Volunteer Work for All

This work soon led Orion to create Headwaters Relief, which has today coordinated volunteers providing mental-health, cleanup and recovery assistance from Atlantic City, N.J., and Boulder, Colo. in the U.S. to the Philippines and Haiti abroad. The plunge into relief work was driven organically by what “got people excited and motivated,” Thomley says. “It just kept growing and evolving on its own — so it led us to some extent.”

Thomley, herself, says she spends at least 10 percent of her time on volunteer work, and she has gotten her entire family and extended family involved. Her three sons are now highly skilled as volunteers, she says. In fact, one works security when Headwaters goes to high-risk places.

“My children have volunteered since they were extremely little, and have worked nationally and internationally on disaster sites,” she says. “There is no one I would rather be on a team with responding than my kids and/or siblings, who are some of the most highly trained and experienced people I know.”

She encourages her employees to get their children and other family members involved too. And Headwaters leverages an array of partnerships with other companies and organizations. As such, today, 60 percent to 70 percent of Headwaters volunteers are not Orion employees.

“We have volunteers as young as 4 and as old as 84, and we always say: ‘There is work for everyone,’” she says. “We are good at looking for need and giving opportunity to fill those needs.”

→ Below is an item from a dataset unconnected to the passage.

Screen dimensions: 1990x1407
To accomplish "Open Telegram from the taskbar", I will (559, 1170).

Orion provides all administrative support to Headwaters, employing a half-time administrative person and one full-time fundraiser. Headwaters also has one local employee in Haiti, where it operates an education-sponsorship program called One Child at a Time in partnership with the New Grace School in Simonette. Otherwise, Headwaters leans on employee volunteers. This approach allows all donations to the organization to go directly to disaster relief.

But the benefits don’t go only to the community. They also go to the company, Thomley says. From the relief missions, “what we learned was we could send our staff to all the training in the world,… but you put someone with a team of six or seven people and you can teach leadership way beyond anything a class can do — and you create a sense of community.” On top of leadership skills, community work cements employee loyalty and helps Orion retain talent. Especially in a social-services-oriented business, “you have to create a greater good and a greater mission.”

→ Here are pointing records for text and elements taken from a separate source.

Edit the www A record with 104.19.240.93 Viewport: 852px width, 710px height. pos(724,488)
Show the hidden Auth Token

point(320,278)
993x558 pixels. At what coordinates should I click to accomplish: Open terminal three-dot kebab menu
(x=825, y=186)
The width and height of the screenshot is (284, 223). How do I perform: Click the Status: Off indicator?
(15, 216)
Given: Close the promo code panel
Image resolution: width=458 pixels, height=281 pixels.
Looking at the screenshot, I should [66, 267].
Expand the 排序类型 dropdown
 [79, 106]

This mission has created some friction at the office, Thomley admits. There was a time when, “if you didn’t volunteer, you maybe started to feel uncomfortable” at the company, she says. Orion’s solution was to make expectations clear to prospective new employees during job  interviews that “part of working here is giving back, and a part of what we ask people to do is volunteer.”

Orion’s commitment to volunteerism also cements client loyalty, she says. “People tell us they choose our services because of our community activism.” It may well have contributed to Orion’s remarkable growth over the decade and a half of Thomley’s leadership, when Orion went from being a three-company organization with $5 million in revenue to an 11-company one with revenue nearly 25 times higher.

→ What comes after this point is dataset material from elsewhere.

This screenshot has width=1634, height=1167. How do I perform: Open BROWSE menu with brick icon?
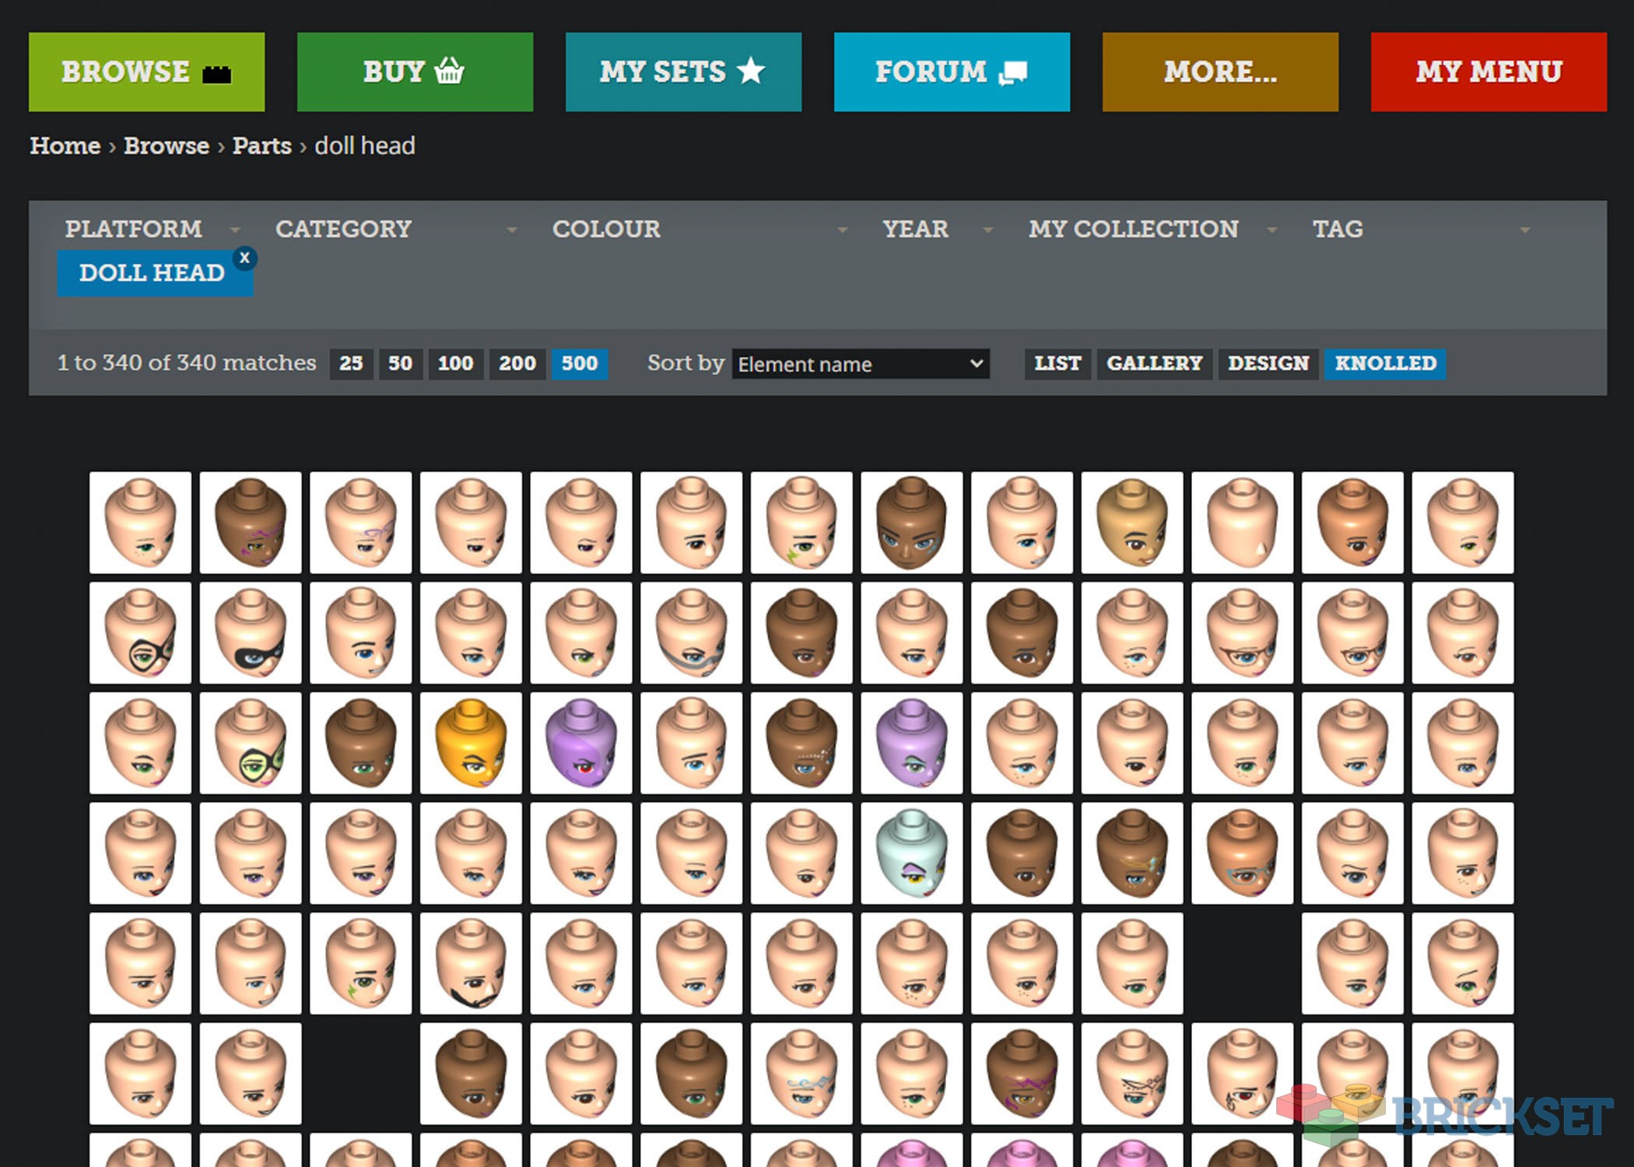point(146,72)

“We just want to support a community that gives,” she says. “It’s really a story of many — and the power of what many can do.”

Why do you deserve to be featured?

Ours is a story of a business making the conscious choice to pursue the greater good for the community as fully as it pursues its business goals. Conventional wisdom would state it’s impossible to succeed in doing both well. Our company’s extraordinary business success, however, has occurred while those responsible for that success, from our leaders to our regular employees, have been actively engaged in our company’s successful mission of service to the community. Our story demonstrates that a company, so dedicated, actually benefits from the synergy that striving for both goals creates.